The RGB has frustrated tenants for years. The public members are supposed to be impartial, to balance tenants’ need for affordability with owners’ need to make a profit, but Mayor Michael Bloomberg, who appoints the members to terms of two to four years, has consistently chosen them from finance and real estate. Only one of his choices has ever voted against raising rents — and Bloomberg refused to reappoint him the next spring.

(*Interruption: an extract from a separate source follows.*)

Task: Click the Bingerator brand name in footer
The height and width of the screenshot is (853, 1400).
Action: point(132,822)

Current public member David H. Wenk is executive director of capital markets at the real-estate firm Cushman & Wakefield. Courtney Moore is a “private wealth adviser” and executive at Merrill Lynch, serving “high-net-worth families.” Jonathan Kimmel is a lawyer specializing in pensions and the former legal director of the city Teachers’ Retirement System. The two new public members are Tanya Levy-Odom, a vice-president and equity research analyst at the asset-management firm of AllianceBernstein, and Carol Shine, a lawyer for the City Council’s land-use division.
The Next Mayor
All six of the leading Democratic candidates for mayor have urged the RGB not to allow a rent increase. Otherwise, their main ideas for dealing with the city’s housing crisis have been verbal support for stronger rent controls and tweaking schemes for financing “affordable” housing. Only the state government can strengthen the rent-regulation laws, and federal and state funds for public and subsidized housing have been cut dramatically since the 1980s.

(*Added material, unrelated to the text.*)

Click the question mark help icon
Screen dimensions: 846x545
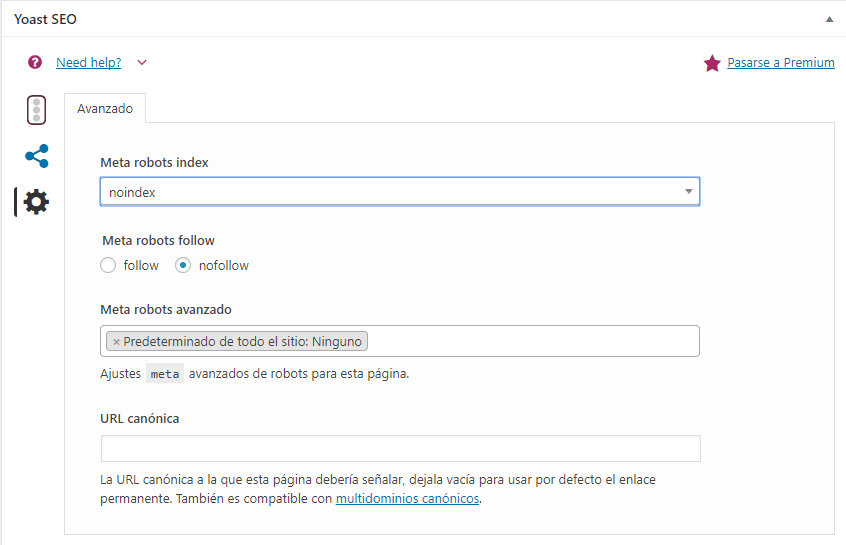click(35, 62)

Mayoral candidate and City Council Speaker Christine Quinn, the frontrunner in both polls and fundraising, has been the most outspoken on rent-regulation issues, longtime tenant activist Michael McKee said in March, but was “the worst” on issues of overdevelopment. Also, while Quinn has urged that the RGB be opened to more tenant-friendly public members, her enabling Bloomberg’s third term gave him another four years to pack the board.
Quinn is the real-estate industry’s financial favorite, but of the six main Democrats, only City Comptroller John Liu and longshot former Assemblymember Sal Albanese have not received substantial funding from landlords, according to campaign-finance records available online. Real-estate sources account for about 20 percent of the $7 million Quinn has taken in, and about 10 percent of the more than $3 million raised by Public Advocate Bill de Blasio and former Comptroller Bill Thompson.

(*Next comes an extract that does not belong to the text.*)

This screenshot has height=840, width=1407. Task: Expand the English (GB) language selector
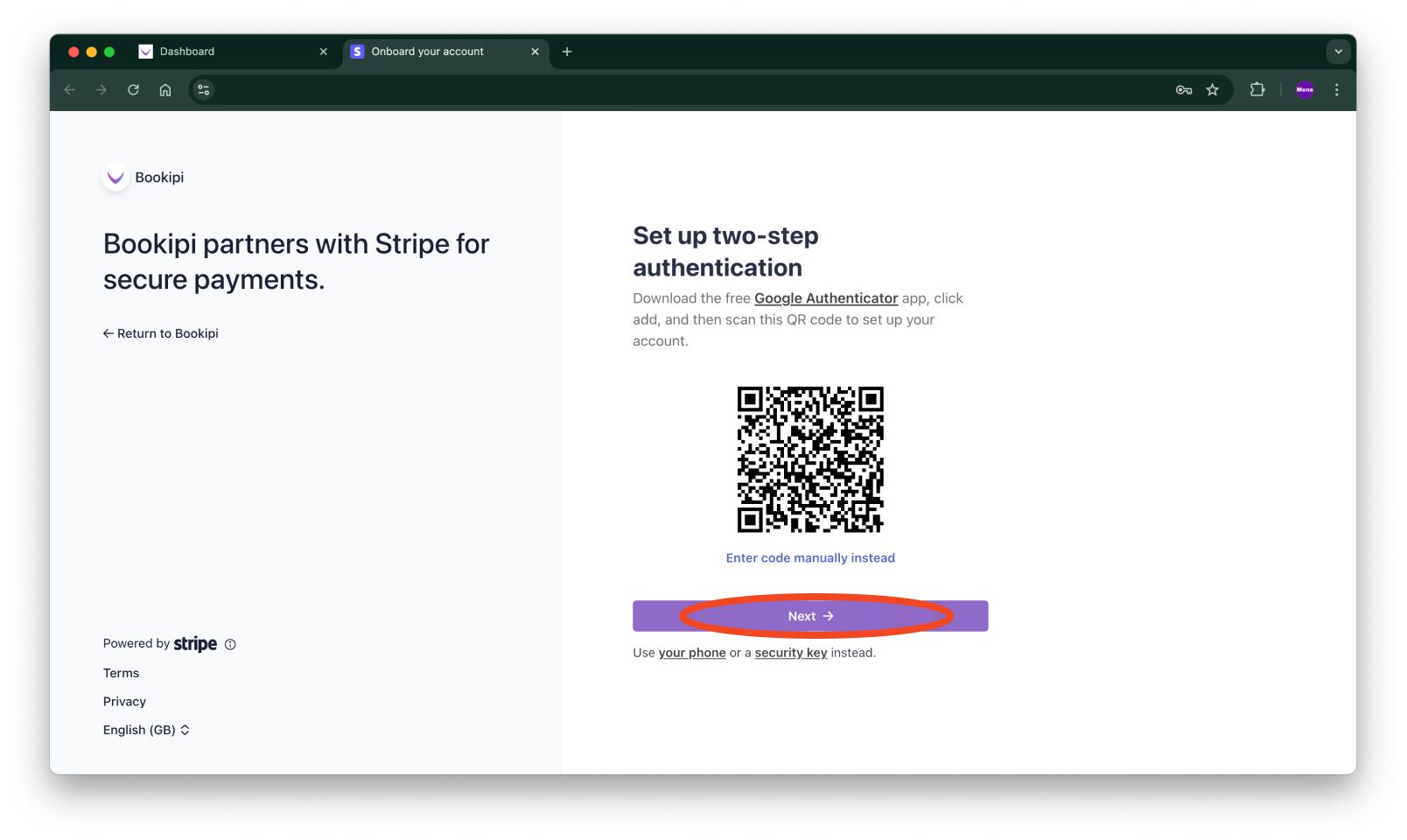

The list of Quinn’s contributors reads like a who’s who of the city’s biggest and most politically connected real-estate names: The Related Companies, the Durst Organization, Zeckendorf, Kalikow, Rudin, Tishman, Douglas Elliman and Leonard Litwin’s Glenwood Management. The Related Companies, which is stuffing her Chelsea-Clinton district with tax-subsidized luxury developments like MiMA and the under-construction Hudson Yards, has given at least $40,000.
Some of these donors have also contributed to de Blasio and Thompson. Both got the $4,950 maximum from the Rent Stabilization Association, the landlord group that lobbies to destroy rent stabilization, and The Related Companies has given Thompson at least $21,000.
New entrant Anthony Weiner’s $5 million bankroll is left over from his congressional campaigns. Its real-estate sources include William Macklowe, Stephen L. Green of SL Green and executives at Vornado and Newmark Knight Frank. Despite his reputation as a loudmouthed liberal, Weiner helped knock a major loophole in rent stabilization in 1994, when he voted for a City Council bill to deregulate vacant apartments that rented for more that $2,000 a month. He claimed that loophole, cemented by the state in 1997, would only affect rich Manhattanites who didn’t need or deserve regulated rents — but it has fueled skyrocketing rents all over the city.
For this reason, tenant activists are now agitating for campaign-finance reform. Specifically, they want to close the “LLC loophole.” State law currently lets owners of multiple limited-liability corporations, a common business structure in real estate, give the maximum amount from each one they own. Leonard Litwin, the most notorious, has given $500,000 to Governor Andrew Cuomo; contributed to Quinn, de Blasio, and Thompson’s current campaigns; and donated $40,000 to since-indicted state Senator Malcolm Smith in 2008 — when he was running unopposed.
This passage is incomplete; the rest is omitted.